1. ## Linearly Independent Vectors

Problem:
Consider the vectors $\displaystyle \vec{v_{1}},\vec{v_{2}},...,\vec{v_{m}}$ in $\displaystyle \mathbb{R}^{n}}$, with $\displaystyle \vec{v_{m}} = \vec{0}$. Are these vectors linearly independent?

My solution:
No, they are not. Since $\displaystyle \vec{v_{m}} = \vec{0}$, $\displaystyle rank[\vec{v_{1}} ... \vec{v_{m}}]$ will fail to equal m. There will not be a pivot in every column, which is a requirement for a set of linearly independent vectors.

Am I on the right track? Any input appreciated!
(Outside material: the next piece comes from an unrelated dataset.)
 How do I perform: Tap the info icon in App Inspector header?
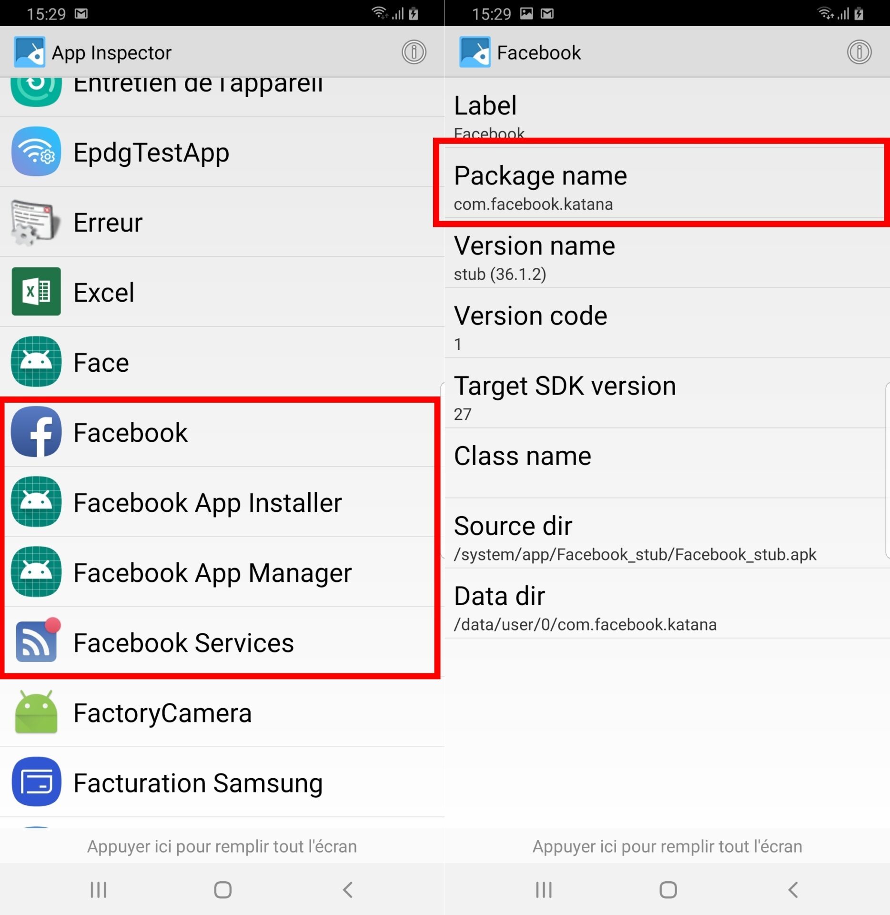pos(414,52)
2. Originally Posted by tangibleLime
Consider the vectors $\displaystyle \vec{v_{1}},\vec{v_{2}},...,\vec{v_{m}}$ in $\displaystyle \mathbb{R}^{n}}$, with $\displaystyle \vec{v_{m}} = \vec{0}$. Are these vectors linearly independent?
No, they are not. Since $\displaystyle \vec{v_{m}} = \vec{0}$, $\displaystyle rank[\vec{v_{1}} ... \vec{v_{m}}]$ will fail to equal m. There will not be a pivot in every column, which is a requirement for a set of linearly independent vectors.
I mean, if you want to do it in terms of matrices you're correct, but isn't it just simpler to note that $\displaystyle 0v_1+\cdots+v_m=0$?